Y guardaban silencio.

—¡Vamos a dormir, Deborah!—ordenaba él. Y empezaban a murmurar una oración vespertina.

De este modo, al final de cada semana llegaba el Sabbat. Con silencio, velas y cánticos. Veinticuatro horas más tarde se sumergía en la noche, que encabezaba el gris cortejo de los días de la semana, una sucesión de fatigas. Un caluroso día de finales de verano, a las cuatro de la tarde, Deborah dio a luz. Sus primeros gritos se sumieron en la salmodia de los doce alumnos. Se fueron todos a casa. Empezaron siete días de vacaciones. Mendel tuvo un nuevo hijo. El cuarto. Un varón. Ocho días después fue circuncidado y le pusieron de nombre Menuchim.

Menuchim no tenía cuna. Flotaba en medio del cuarto en un cesto hecho de varas de mimbre trenzadas, sujeto con cuatro cuerdas de un clavo en el techo, como una araña de cristal. Con un leve toque de sus dedos, no del todo faltos de amor, Mendel Singer rozaba de vez en cuando el cesto colgante, que enseguida empezaba a balancearse. Aquel movimiento calmaba por un rato al bebé. Pero a veces no había forma de luchar contra su deseo de lloriquear y gritar. Su voz graznaba por encima de las frases sagradas de la Biblia. Deborah se levantaba del taburete y bajaba al bebé. Blanco, hinchado, colosal, su pecho afloraba por la blusa abierta, atrayendo poderosamente la mirada de los otros chicos. Era como si Deborah amamantara a todos los presentes. Sus tres hijos mayores la rodeaban, celosos, ávidos. Se hacía el silencio. Se oían los chupeteos del lactante.
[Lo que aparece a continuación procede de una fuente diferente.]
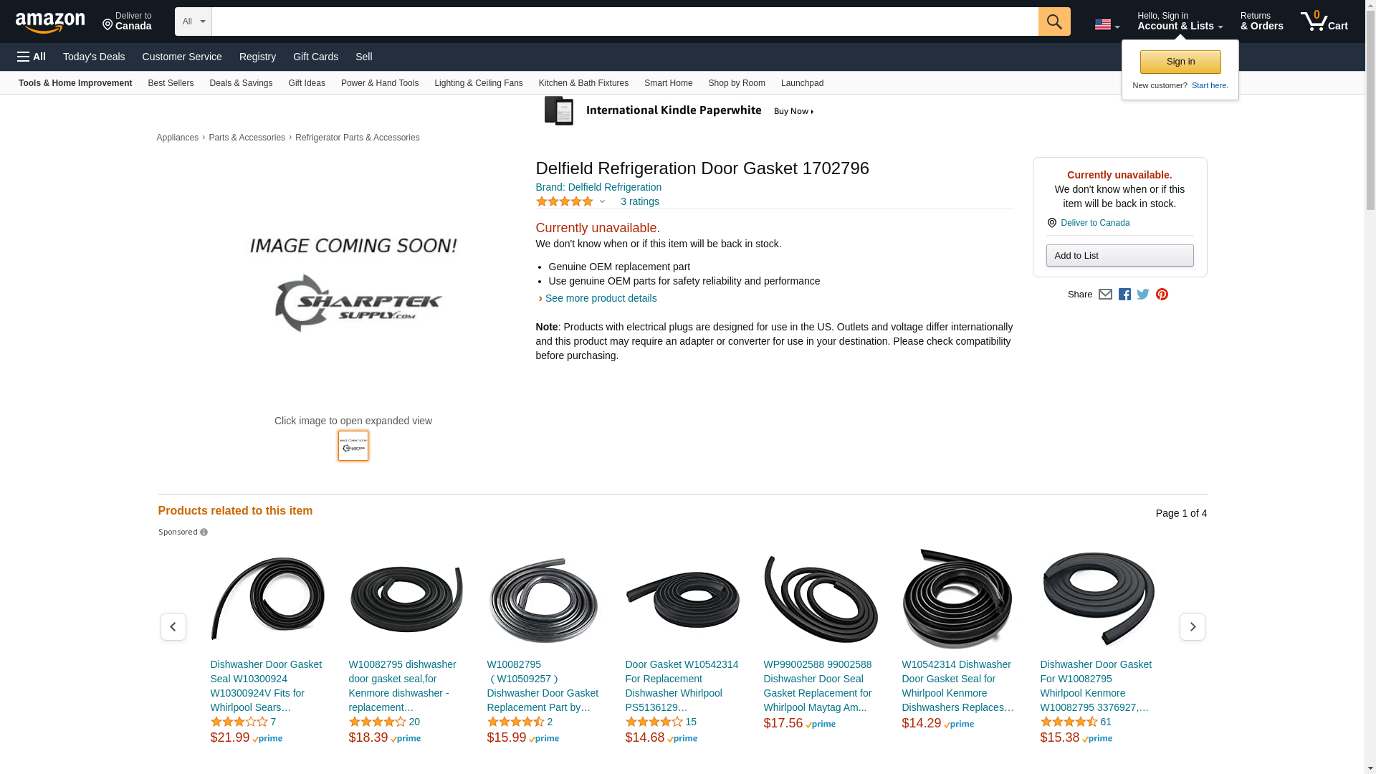Open the All hamburger menu
This screenshot has width=1376, height=774.
pos(32,57)
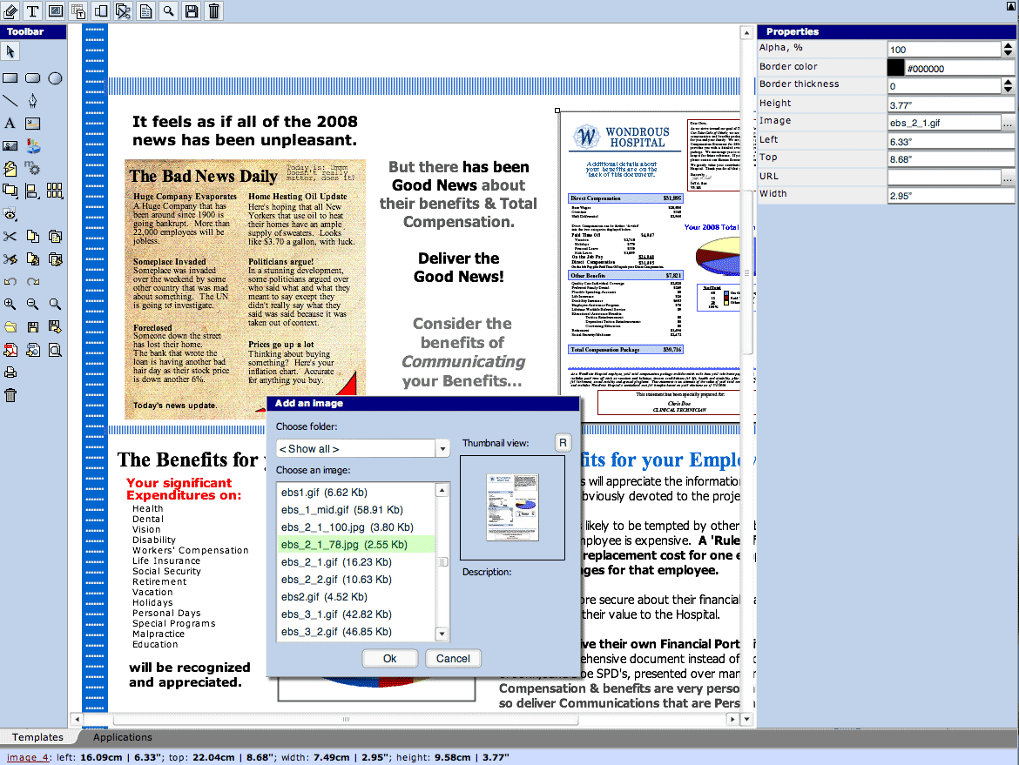The image size is (1019, 765).
Task: Click the zoom in magnifier
Action: [10, 304]
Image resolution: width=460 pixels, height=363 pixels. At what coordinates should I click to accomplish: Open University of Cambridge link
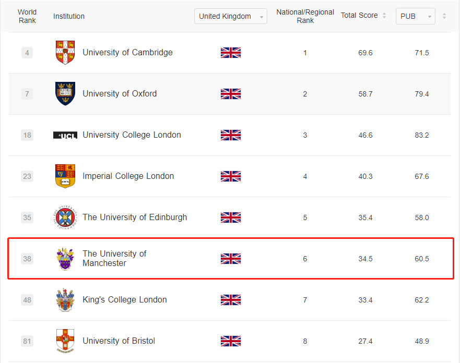pyautogui.click(x=127, y=53)
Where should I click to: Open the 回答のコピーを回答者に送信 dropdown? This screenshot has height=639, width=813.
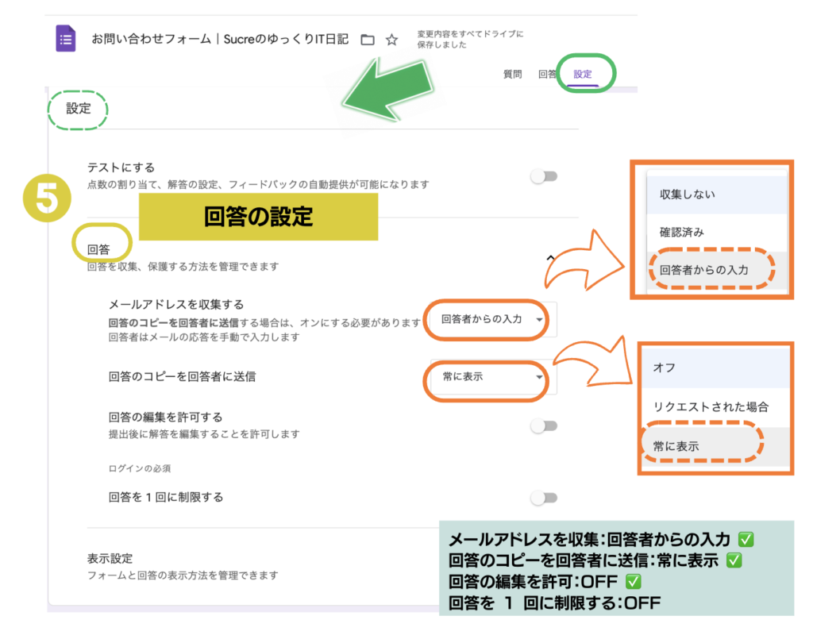point(486,377)
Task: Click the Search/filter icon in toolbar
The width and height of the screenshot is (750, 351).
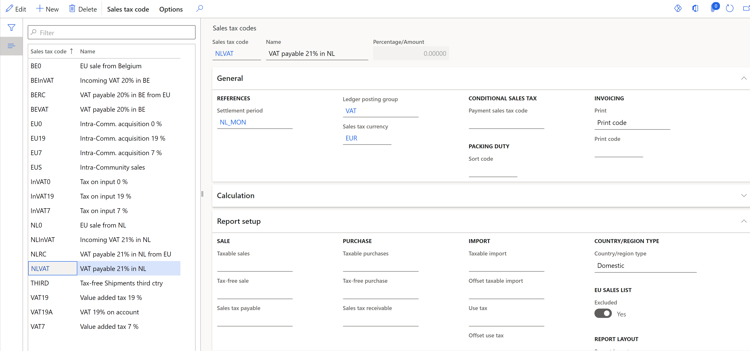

Los días se estiraban hasta formar semanas. Las semanas crecían hasta constituir meses. Doce meses hacían un año. Menuchim seguía bebiendo la leche de su madre, una leche esporádica, transparente. No podía ponerle en el suelo. Cuando contaba trece meses de vida empezó a hacer muecas y a gemir como un animal, a respirar con precipitación galopante y a jadear de una forma sin precedentes. Su gran cabeza colgaba con pesadez, como una sandía, sobre su cuello delgado. Su frente, ancha, se plegaba y llenaba de surcos por todas partes, como un pergamino arrugado. Tenía las piernas torcidas, sin vida, como dos arcos de madera. Sus descarnados bracitos se agitaban y contraían convulsos. Su boca balbuceaba sonidos ridículos. Si le daba un ataque, se le sacaba de la cuna y se le sacudía a conciencia, hasta que el rostro se ponía azul y él casi perdía el aliento. Entonces se recuperaba lentamente. Le aplicaban té hervido—en varios saquitos—sobre el escuálido pecho y le envolvían el fino cuello en tusílago.

—No es nada—decía el padre—. Es por el crecimiento.

—Los hijos salen a los hermanos de la madre. ¡A mi hermano le pasó lo mismo durante cinco años!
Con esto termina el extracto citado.